Condensing tank hot water heaters have been around for decades, and were a popular way to do low-temp radiant floor heating back in the 1990s and early 2000s (still are in some quarters.) The Vertex has been around for at least 10 years. The HTP Light Duty is a smaller-burner version of their well-regarded commercial condensing hot water heaters.
Condensing tankless units have been around for about a decade, but Takagi's units are only maybe 50 years old. But if the entering water at the tankless is going to be higher than ~120F or so you won't get much condensing efficiency out of them.
If you set the tank to 130F, you want the tankless to be set to a MINIMUM of 130F + 25F (=155F), but 130F + 45F (=175F) is just fine, even better. Unlike hydronic boilers, these things tolerate very high temperature differences from in-to-out. They are designed handle 35F wintertime incoming water temperatures with 120F output without a problem, which is an 85F delta-T. They aren't very well suited for 110F incoming water with 120F output (a 10F delta-T), where efficiency suffers, and higher flow rates are necessary to keep the burner from flaming out.
With the output of the tankless to only 140F and maintaining the tank at 130F (a 10F delta-T) you'll be running at lower efficiency due to the low temperature difference, and probably a lot more burn cycles too, which lowers the efficiency even further.
Ideally you'd want the controls to turn on a ~2 gpm flow whenever the tank dropped below say, 115F (still plenty hot for filling tubs), but continue until the tank got up to 135F, raising the thermal mass of the tank about 20F. With 50 gallons of water it takes a bit over 8000 BTU to deliver a 20 degree rise. At 2 gpm and an output temp of 165F the burner would be modulating down to 30,000 BTU/hr at the end when the tank hits 135F, but would be firing at 50,000 BTU/hr at the initial turn-on at 115F. During an endless shower pulling the tank temp down to 105F it would be firing at 60,000 BTU/hr, which is enough for a forever-shower if using a low-flow head. If that turns out to be not enough (unlikely), you can crank up the tankless to even higher temps without damaging it.
At an average firing rate of about 40,000 BTU/hr, with the controls set up for a 20 degree rise in the tank you have a guaranteed minimum burn time of about 0.2 hours (12 minutes) to deliver that 8000 BTUs, which translates into far fewer ignition cycles and less wear & tear overall. Error code 11 on a Paloma (and Takagi) would usually be the flame-sensor crudding up, which is partly a function of ignition cycling. Other factors include local air pollution (particularly volatile organics- never install one of these in a hair salon where aerosol hair products are used.)
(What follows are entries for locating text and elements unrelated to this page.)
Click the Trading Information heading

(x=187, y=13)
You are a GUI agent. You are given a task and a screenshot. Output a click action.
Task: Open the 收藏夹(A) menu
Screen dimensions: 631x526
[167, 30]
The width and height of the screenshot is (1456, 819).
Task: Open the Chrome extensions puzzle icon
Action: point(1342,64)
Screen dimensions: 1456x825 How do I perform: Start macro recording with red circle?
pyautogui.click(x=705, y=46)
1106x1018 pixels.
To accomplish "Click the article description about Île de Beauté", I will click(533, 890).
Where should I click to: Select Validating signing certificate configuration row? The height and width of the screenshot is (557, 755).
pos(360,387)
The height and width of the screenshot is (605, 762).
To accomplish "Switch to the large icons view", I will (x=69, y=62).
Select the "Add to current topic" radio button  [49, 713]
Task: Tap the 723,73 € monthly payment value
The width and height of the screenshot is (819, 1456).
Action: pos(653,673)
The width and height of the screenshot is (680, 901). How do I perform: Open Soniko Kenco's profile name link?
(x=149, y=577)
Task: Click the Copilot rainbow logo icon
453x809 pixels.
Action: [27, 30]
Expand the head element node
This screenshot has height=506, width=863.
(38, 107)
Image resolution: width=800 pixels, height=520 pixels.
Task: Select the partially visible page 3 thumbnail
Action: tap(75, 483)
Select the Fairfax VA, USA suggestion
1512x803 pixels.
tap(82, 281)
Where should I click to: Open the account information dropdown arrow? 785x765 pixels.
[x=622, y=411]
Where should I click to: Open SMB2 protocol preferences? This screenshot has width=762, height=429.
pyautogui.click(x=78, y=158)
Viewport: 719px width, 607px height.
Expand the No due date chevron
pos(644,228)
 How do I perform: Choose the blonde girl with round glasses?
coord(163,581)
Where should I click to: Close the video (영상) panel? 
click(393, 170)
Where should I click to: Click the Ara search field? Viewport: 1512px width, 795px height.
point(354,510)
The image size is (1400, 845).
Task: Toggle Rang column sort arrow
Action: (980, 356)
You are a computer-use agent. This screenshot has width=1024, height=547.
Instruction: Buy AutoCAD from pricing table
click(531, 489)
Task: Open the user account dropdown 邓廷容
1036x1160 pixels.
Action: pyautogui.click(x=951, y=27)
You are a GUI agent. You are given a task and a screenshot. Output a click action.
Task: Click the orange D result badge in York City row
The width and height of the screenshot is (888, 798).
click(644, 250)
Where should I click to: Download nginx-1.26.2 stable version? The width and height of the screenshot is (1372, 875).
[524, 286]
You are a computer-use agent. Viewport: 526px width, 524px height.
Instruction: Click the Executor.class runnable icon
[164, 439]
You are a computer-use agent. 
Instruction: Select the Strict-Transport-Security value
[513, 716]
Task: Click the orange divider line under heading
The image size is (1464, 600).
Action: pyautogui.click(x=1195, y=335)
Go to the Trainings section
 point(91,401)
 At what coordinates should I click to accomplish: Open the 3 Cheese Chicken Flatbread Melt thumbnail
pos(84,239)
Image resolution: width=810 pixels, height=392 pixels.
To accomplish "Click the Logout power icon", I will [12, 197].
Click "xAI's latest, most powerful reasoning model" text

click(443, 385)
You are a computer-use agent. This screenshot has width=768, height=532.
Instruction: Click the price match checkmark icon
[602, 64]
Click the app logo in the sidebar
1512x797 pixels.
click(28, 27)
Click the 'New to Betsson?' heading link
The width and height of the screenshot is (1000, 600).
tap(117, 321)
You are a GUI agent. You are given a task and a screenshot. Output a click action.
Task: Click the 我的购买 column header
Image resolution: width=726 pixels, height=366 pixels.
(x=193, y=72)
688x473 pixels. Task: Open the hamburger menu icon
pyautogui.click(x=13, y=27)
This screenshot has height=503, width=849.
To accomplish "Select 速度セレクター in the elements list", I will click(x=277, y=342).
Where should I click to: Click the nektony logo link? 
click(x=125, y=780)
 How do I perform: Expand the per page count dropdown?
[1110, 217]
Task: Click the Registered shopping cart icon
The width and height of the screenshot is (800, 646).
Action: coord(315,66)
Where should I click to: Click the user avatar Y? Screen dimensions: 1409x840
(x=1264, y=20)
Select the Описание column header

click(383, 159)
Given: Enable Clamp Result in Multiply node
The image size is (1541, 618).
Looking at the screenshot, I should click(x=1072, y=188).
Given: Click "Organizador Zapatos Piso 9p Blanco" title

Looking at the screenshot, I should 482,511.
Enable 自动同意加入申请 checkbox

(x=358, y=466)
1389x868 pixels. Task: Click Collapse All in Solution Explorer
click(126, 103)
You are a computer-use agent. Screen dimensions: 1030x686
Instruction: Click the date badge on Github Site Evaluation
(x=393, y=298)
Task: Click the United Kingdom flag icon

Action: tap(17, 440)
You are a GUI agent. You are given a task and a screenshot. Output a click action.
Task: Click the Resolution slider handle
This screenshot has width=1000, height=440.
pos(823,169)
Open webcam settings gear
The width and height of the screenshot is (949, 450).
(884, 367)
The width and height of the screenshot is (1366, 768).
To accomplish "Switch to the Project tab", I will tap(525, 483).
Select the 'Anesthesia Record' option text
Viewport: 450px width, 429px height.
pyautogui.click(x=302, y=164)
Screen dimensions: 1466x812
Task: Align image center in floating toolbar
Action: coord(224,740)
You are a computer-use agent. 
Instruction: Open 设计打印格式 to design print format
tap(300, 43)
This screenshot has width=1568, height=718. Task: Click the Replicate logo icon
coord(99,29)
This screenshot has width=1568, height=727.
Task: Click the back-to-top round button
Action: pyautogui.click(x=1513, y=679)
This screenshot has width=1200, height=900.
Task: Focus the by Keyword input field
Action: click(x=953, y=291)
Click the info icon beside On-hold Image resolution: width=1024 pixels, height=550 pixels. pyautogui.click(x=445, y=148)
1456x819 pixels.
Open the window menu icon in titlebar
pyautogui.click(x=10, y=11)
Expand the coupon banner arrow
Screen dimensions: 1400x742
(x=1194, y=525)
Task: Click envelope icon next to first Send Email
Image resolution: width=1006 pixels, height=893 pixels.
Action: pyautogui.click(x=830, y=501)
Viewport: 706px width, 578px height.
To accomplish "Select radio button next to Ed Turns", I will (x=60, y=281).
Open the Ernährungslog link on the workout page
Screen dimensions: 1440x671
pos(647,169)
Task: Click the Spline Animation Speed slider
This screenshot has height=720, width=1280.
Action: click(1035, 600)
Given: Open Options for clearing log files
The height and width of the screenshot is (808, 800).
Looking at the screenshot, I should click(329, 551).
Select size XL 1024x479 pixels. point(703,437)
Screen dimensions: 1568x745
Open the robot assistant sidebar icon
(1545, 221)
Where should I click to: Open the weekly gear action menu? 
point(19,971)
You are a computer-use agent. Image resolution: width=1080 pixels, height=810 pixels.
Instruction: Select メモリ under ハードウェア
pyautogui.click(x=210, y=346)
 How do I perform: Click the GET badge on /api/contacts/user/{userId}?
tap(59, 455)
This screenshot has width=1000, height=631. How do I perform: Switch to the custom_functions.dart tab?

Drainwater heat exchanger retrofits are dead-easy if it's a plastic drain that has free access and located reasonably close to the water heater. It's more complicated with antique cast-iron tangled up in framing or plumbing. The tallest & fattest one that fits will deliver the most performance, and is worth the marginal uptick in upfront cost.
Most old NYC row houses are heated with either a steam or hydronic boiler. If that's the case for you, running an indirect HW heater as separate zone off the boiler is probably going to be the best bang/buck.